You can still do a cost segregation study if you have a house that you bought several years ago although the benefit could diminish over time. There is additional paperwork because you have to provide the Internal Revenue Service documentation to show them you’re changing your method of account. This involves filing Form 3115 (Application for Change in Method of Accounting). The good news is, for cost segregation studies, the change in method of accounting is automatic (some changes need IRS approval) and you also get to take advantage of the depreciation benefits entirely in the year that you apply for the accounting method change.
How Much Money Can I Save by Doing a Cost Segregation Study?
The short answer is there will be no savings, at least over the useful life of the asset. If you have a $100,000 depreciable asset, the total depreciation expense will be $100,000 over its useful life. What a cost segregation study can do is give you more of your depreciation deductions now so you have more money to put to use here in years one through five rather in year 20 or year 28.
Here are a few simple examples of what a cost segregation study can accomplish (note: I have spreadsheets that provide more detail on the numbers I’ve provided.
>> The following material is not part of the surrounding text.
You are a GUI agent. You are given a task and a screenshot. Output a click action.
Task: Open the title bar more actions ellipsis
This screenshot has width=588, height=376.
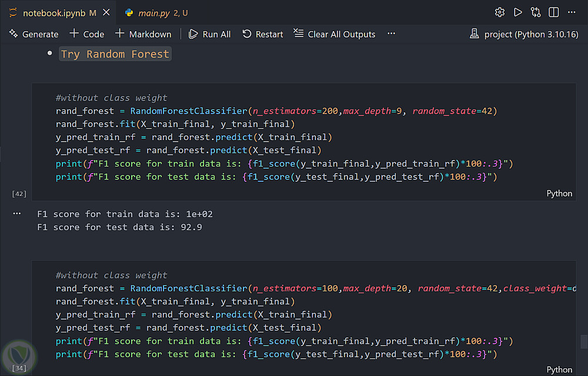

These are available upon request by emailing email@example.com).
Example 1 – Assume you buy a rental property for $100,000. A quick and easy calculation has 80% going to the building ($80,000) and 20% going to the land ($20,000). Say you bring in a cost segregation study expert and he’s able to determine that 15% ($15,000) should actually go to the land, 50% ($50,000) should go to the building, 15% ($15,000) should go towards land improvements and then 20% ($20,000) should go towards what’s called distributive trade or service property (these are items like wiring, lighting fixtures and personal property). In the first five years, this would result in an increase of $19,545 in depreciation expense when you use the cost segregation study versus a traditional allocation.
Example 2 – Assume you buy an apartment building for $500,000. A traditional allocation would have 20% ($100,000) going towards land and 80% ($400,000) going towards the buildings. With a cost segregation study, you might get 17% ($85,000) going to land, 56% ($280,000) going towards the building, 10% going towards land improvements ($50,000) and 17% ($85,000) going towards distributive trade or service property. This would give you an increase of $79,128 in depreciation expense when you utilize the cost segregation study.
This sounds great, but how much money am I going to save?
This is where I get to hedge with my favorite answer, “it depends.” If you can use all of the extra depreciation deductions and you’re in a high tax brackets, example 2 could save you in excess of $30,000 in the first five years. On the other hand, if the extra deductions put you in a loss situation and you can’t take advantage of those losses because you fall under the passive activity rules, it might not benefit you at all. As always, you should consult with your personal tax advisor as to whether a cost segregation study is good for you.
This sounds fishy. What is the IRS going to do if you do a cost segregation study?
The IRS not only acknowledges that cost segregation studies are valid, but they also told everyone how they’re going to audit them. If your cost segregation expert knows what he’s doing, he’s read the IRS’ cost segregation study audit technique guide to know exactly what the hot spots are and how to protect the client as much as they possibly can.
Cost segregation studies aren’t for everyone, but if you buy and hold real estate, whenever you buy a property you should at be thinking about doing a cost segregation study. I know some cost segregation study experts will analyze the property to see whether you’ll benefit or not before they even do the work so finding someone who will give you a quick review would limit your risk. Cost segregation studies are just one of the many tools that a real estate investor can keep in their tax planning toolbox.